Biologists at the California Institute of Technology (Caltech) have studied how gene networks control development in sea-urchin embryos for the last decade. Now, for the first time, they have built a predictive computation model of one of these networks.
The model encompasses the gene regulatory network that controls the first 30 hours of the development of endomesoderm cells (cells which eventually form the embryo’s gut, skeleton, muscles and immune system).
“We have never had the opportunity to explore the significance of these networks before,” said Eric Davidson, Professor of cell biology at Caltech. “The results are amazing to us.”
The model, which consists of about 50 regulatory genes, calculates how networks control the fates of different cells in the early stages of sea urchin development. The findings are published in Proceedings of the National Academy of Sciences.
The researchers created the model by distilling everything they knew about the network into a series of logical commands that a computer could process.
“We translated all of our biological knowledge into very simple Boolean statements,” Isabelle Peter, a senior research fellow, explained.
This means that the researchers represented the network as a series of if-then statements to determine whether certain genes in different cells are on or off.
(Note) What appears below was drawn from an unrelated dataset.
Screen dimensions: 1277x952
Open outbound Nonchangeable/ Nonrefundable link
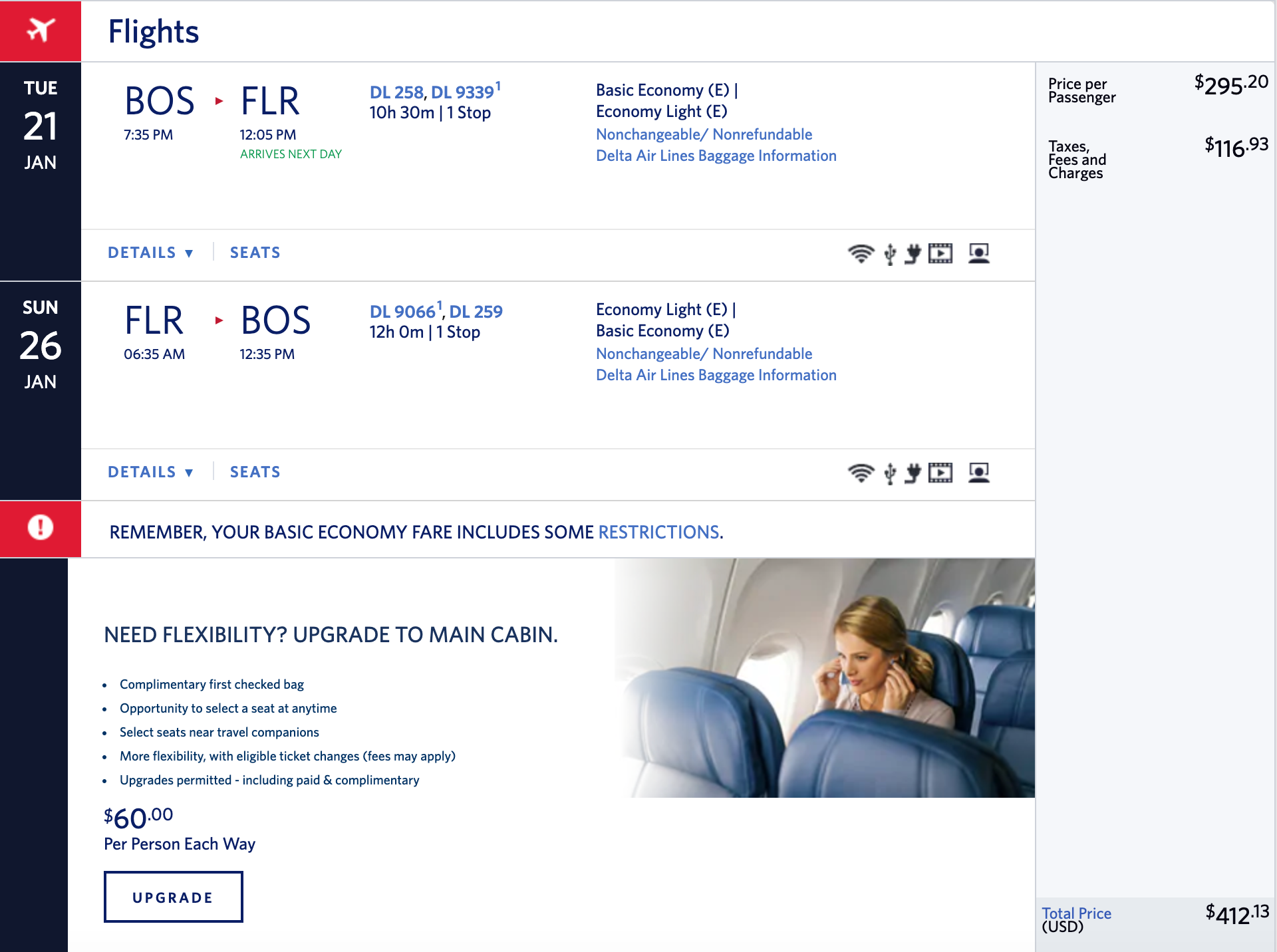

The model computes the results of each sequence hour by hour to determine when and where in the embryo each gene is on or off.
While some details about the network still remain to be uncovered, the model mirrors a real embryo so well that this suggests that the researchers have identified almost all of the genes necessary to control these developmental processes.
The next steps for the researchers are to model the networks responsible for every part of the sea-urchin embryo, to build a model that covers a sea urchin’s entire embryonic development.